İstanbul ve Ankara'da, öğrencilerin eğitimde yaşanan olumsuzluklara karşı seslerini yükseltmek amacıyla düzenledikleri eylemler, çeşitli kesimlerden büyük destek gördü. İmamoğlu'nun son dönemlerde yaşadığı siyasi kriz ve bunun sonucunda, özellikle öğrenciler üzerinde yoğunlaşan diploma iptalleri ve gözaltılar, gençler arasında büyük bir öfkeye neden oldu. Eylemler, sadece bir protesto değil, aynı zamanda gençlerin demokratik haklarını talep etme meydan okumaları olarak da ön plana çıktı.
Son haftalarda, İstanbul ve Ankara'nın farklı bölgelerinde gerçekleştirilen eylemlerde, öğrenciler bir araya gelerek hükümetin eğitim politikalarını eleştirdi. Özellikle, birçok öğrenci ve akademisyenin diploma iptaliyle karşı karşıya kalması, gençlerin geleceğini belirsiz hale getirdi. Öğrencilerin yanında, aileleri ve öğretmenleri de eylemlere destek vererek, gençlerin bu haksız uygulamalara karşı direnişine ortak oldular. Eylemler sırasında, gözaltına alınan öğrencilerin serbest bırakılması talebi de sıkça dile getirildi.
Öğrencilerin en çok dikkat çektiği konulardan biri de, aldıkları eğitimlerin ve emeklerinin bir anda yok sayılmasıydı. Türkiye genelinde ses getiren bu eylemler, sosyal medyada da büyük bir yankı buldu. Türkiye'nin dört bir yanında öğrenciler, 'eşit eğitim hakkı' ve 'özgür düşünce' gibi taleplerle sokaklara döküldü. Bu durum, gençlerin kendi seslerini duyurmak için her türlü yolu denediklerinin bir göstergesi oldu. Eylemler sırasında yapılan basın açıklamalarında, 'diplomalarımızı iptal edenler, geleceğimizi karartamaz' mesajı öne çıktı.
İstanbul'daki eyleme katılan birçok öğrenci, diplomasının iptal edilmesi ve gözaltına alınan arkadaşları için harekete geçtiklerini belirtti. İstanbul Üniversitesi'nden bir öğrenci, "Biz burada sadece kendimiz için değil, toplumun genel özgürlükleri için de mücadele ediyoruz" dedi. Ankara'daki eylemde de benzer duygular ifade edildi; katılımcılar, “Eğitim hakkımız, geleceğimizdir. Bu mücadeleyi sonuna kadar sürdüreceğiz” şeklinde ortak bir mesaj verdiler.
Eylemler sırasında, güvenlik güçlerinin sert müdahaleleri ise dikkat çekti. Bazı öğrenciler, polisin orantısız güç kullanmasını protesto ederek, “Şiddet değil, eğitim istiyoruz!” sloganları attılar. Bu durum, sosyal medyada da büyük yankı uyandırdı ve birçok kişi, gençlere destek vermek amacıyla eylemleri gündeme taşıdı. Gözaltına alınan öğrencilerin serbest bırakılması için çeşitli imza kampanyaları başlatıldı ve #ÖzgürÖğrenci etiketiyle sosyal medya paylaşımları yapıldı.
Bu süreçte, eğitimcilerden ve sivil toplum kuruluşlarından gelen destekler de önemliydi. Öğrenci eylemcilerine destek veren eğitimciler, gençlerin demokratik haklarını savunmalarını desteklediklerini açıkladı. Ayrıca, eylemler sırasında yapılan konuşmalarda, eğitimin serbest bir şekilde yapılması gerektiği vurgulanarak, bu tür baskıların geleceği karartacağı ifade edildi.

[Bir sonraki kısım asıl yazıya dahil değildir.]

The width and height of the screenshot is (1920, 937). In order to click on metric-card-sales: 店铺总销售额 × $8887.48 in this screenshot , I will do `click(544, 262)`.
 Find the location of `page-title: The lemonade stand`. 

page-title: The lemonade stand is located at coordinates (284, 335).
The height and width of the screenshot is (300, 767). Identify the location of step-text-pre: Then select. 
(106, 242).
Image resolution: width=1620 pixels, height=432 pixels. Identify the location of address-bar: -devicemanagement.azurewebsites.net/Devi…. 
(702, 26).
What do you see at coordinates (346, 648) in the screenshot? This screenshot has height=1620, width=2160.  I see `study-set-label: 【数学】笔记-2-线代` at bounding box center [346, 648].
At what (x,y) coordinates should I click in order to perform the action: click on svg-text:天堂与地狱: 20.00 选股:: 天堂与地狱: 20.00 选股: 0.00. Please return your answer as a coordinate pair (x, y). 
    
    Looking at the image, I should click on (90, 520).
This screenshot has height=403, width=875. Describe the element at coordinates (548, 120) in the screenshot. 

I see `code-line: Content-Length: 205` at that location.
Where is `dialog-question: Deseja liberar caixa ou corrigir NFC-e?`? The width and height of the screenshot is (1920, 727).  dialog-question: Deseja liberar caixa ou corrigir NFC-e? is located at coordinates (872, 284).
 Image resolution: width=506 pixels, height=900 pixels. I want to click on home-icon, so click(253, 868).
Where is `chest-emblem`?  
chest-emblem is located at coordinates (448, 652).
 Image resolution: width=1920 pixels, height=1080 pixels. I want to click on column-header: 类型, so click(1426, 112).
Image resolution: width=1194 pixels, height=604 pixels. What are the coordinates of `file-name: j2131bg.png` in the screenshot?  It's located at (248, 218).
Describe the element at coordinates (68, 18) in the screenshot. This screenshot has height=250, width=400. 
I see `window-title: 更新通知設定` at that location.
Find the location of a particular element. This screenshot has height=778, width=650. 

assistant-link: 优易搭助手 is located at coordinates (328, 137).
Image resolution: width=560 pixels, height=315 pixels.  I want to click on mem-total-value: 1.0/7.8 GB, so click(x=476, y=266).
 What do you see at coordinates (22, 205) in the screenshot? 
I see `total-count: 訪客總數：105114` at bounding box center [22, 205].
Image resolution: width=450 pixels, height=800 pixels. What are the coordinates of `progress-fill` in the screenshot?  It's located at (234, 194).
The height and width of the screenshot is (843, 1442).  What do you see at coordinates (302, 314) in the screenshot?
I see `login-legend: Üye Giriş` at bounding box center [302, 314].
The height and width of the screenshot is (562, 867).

Sonuç olarak, İstanbul ve Ankara'da düzenlenen eylemler, gençlerin toplumsal olaylara olan duyarlılığını ve aktif katılımlarını bir kez daha gözler önüne serdi. Eğitim hakkı, sadece bireylerin değil, toplumun da geleceği açısından kritik öneme sahip. Bu yüzden, İmamoğlu'na ve hükümete karşı gerçekleştirilen eylemler, sadece bir siyasi tepki değil, aynı zamanda eğitimde ayrımcılığa ve baskılara karşı verilen bir mücadele niteliği taşıyor. Eylemlerin devam edip etmeyeceği ise, bu durumun ne kadar ciddiye alındığına bağlı olarak şekillenecek.